Unpredictable Functions

A function $f:\{0,1\}^n \times \{0,1\}^s \rightarrow \{0,1\}^T$ is a $(t,\epsilon,q)$-unpredictable function if

  1. Given $K \in \{0,1\}^s$, $f_K(x)$ can be "efficiently" computed.

  2. For all $t$-time algorithms $A$ that make at most $q$ queries to $f$,

\[ Pr_{K\leftarrow\{0,1\}^s}[A^{f_K} = (M,Tag), f_K(M) = Tag] \lt \epsilon \]

where $A$ did not query the oracle at $M$.

Every PRF is an UF, but not conversely. However, PRF’s can be constructed from UF’s via the Goldreich-Levin method: $F'_{K,R} = \langle F_K(X), R\rangle \in \{0,1\}$.

Enlarging the domain of PRF’s

Recall that CBC-F for a keyed function $F$ on a message $M$ is defined as follows. Break $M$ into blocks $M_i$. Then

\[ CBC-F(M) = F_K(...F_K(F_K(F_K(M_1) \oplus M_2) \oplus M_3) ...) \]

*Theorem: *[BRK’92] (Security of CBC-MAC)

Let $F:\{0,1\}^n \times \{0,1\}^s \rightarrow \{0,1\}^T$ be a $(t,\epsilon,q)$-PRF. Then $CBC-F(M_1,...,M_b)$ is a $(t,\epsilon+q^2 b^2 / 2^{n-1} ,q/b)$-PRF.

Intuitively, CBC-F is secure if $b \ll 2^{n/2}/q$. For larger $b$ there is a known attack (birthday attack).
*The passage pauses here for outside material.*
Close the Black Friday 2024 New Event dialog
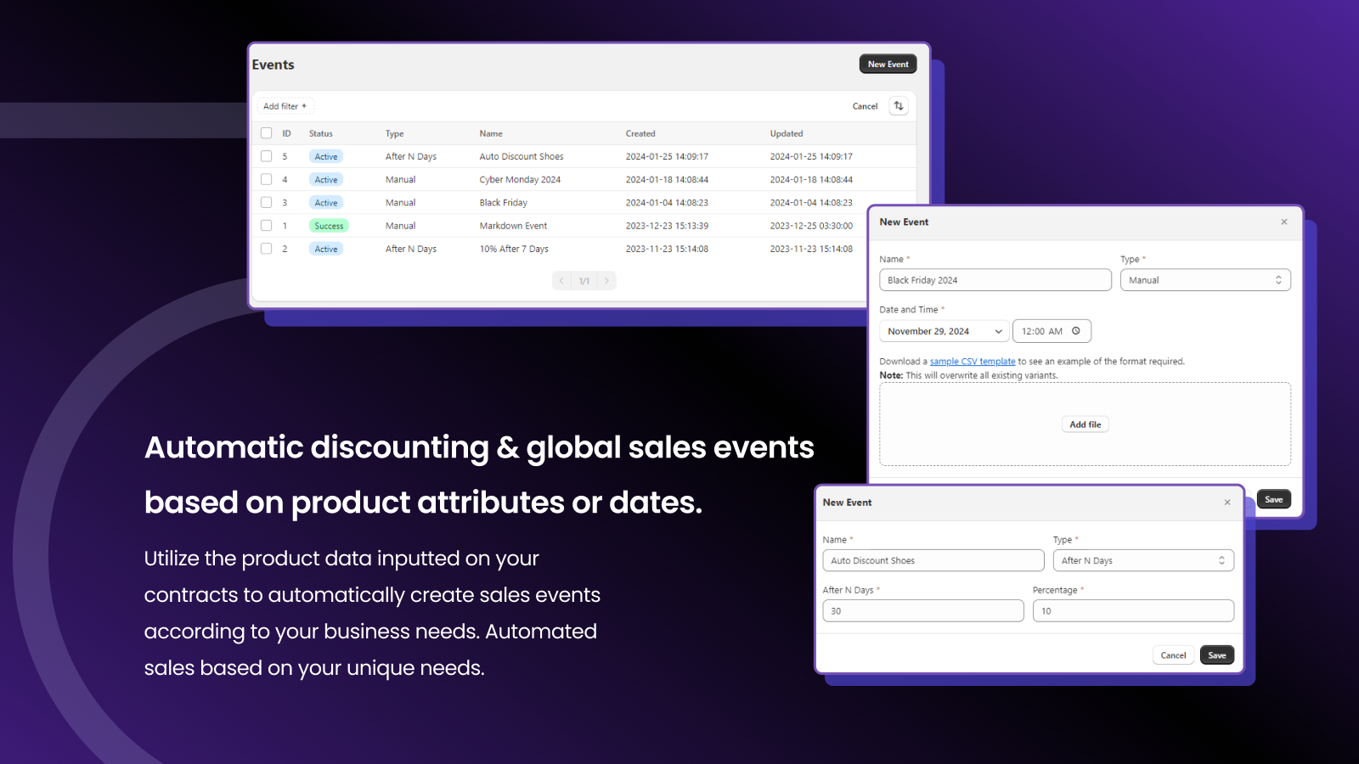Screen dimensions: 1359x764 pos(1284,222)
Enlarging the domain of UF’s

We present three methods for doing this.

Theorem 1: Let $F:\{0,1\}^n\times\{0,1\}^s\rightarrow\{0,1\}^T$ be a $(t,\epsilon,q)$-UF, and let $H:\{0,1\}^*\rightarrow\{0,1\}^n$ be a collision-resistant hash function. Then

\[ HMAC_K(M) = F_K(H(M)) \]

is a $(t,\epsilon,q)$-UF.

Theorem 2: Let $f:\{0,1\}^n\times\{0,1\}^s\rightarrow\{0,1\}^T$ be a $(t,\epsilon,q)$-PRF, and let $H=\{h_K:\{0,1\}^N\rightarrow\{0,1\}^n$ be a family of hash functions such that for all $x\ne y \in \{0,1\}^N$, we have $Pr_{h\leftarrow H}[h(x) = h(y)] \lt \epsilon'$. Then

\[ HF_{K_1,K_2}(M) = f_{K_1}(h_{K_2}(M)) \]
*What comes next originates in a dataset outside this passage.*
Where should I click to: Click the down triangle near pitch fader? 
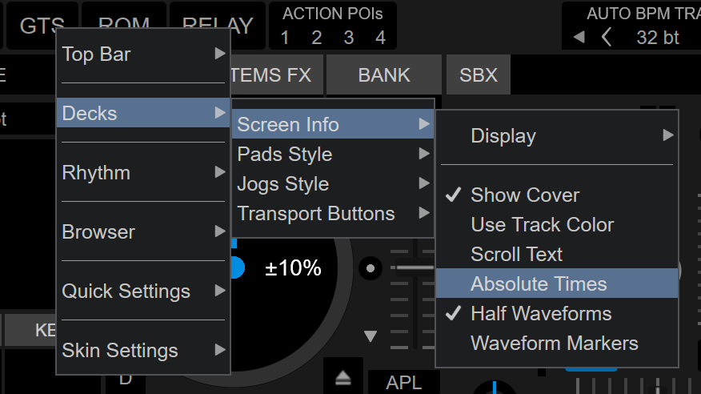[x=370, y=336]
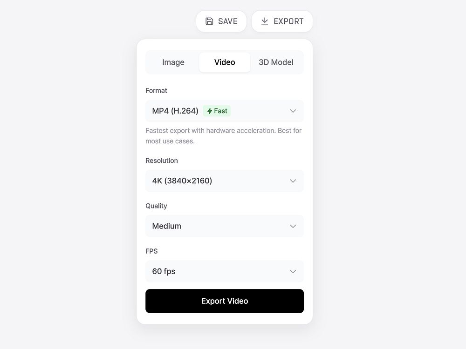This screenshot has height=349, width=466.
Task: Open the 60 fps dropdown
Action: [225, 272]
is a $(t,\epsilon+\epsilon',q)$-MAC.

Theorem 3: Let $f:\{0,1\}^n\times\{0,1\}^s\rightarrow\{0,1\}^T$ be a $(t,\epsilon,q)$-PRF, and let $H=\{h_K:\{0,1\}^N\rightarrow\{0,1\}^n$ be a family of hash functions such that for all $x, y \in \{0,1\}^N$ and for all $r \in {0,1}^T$, we have $Pr_{h\leftarrow H}[h(x) \oplus h(y) = r] \lt \epsilon'$. Then

\[ CWH_{K_1,K_2}(M) = [h_{K_2}(M) \oplus f_{K_1}(R), R], R\leftarrow\{0,1\}^n \]

is a $(t,\epsilon+\epsilon',q)$-MAC.

Note the last theorem involves a nondeterministic MAC. In short, for a secure MAC, we can do PRF(UHF), or UF(CRHF) (so weaken the requirements on one function but strengthen the requirements on the other), or [UHF(M) $\oplus$ PRF®, R].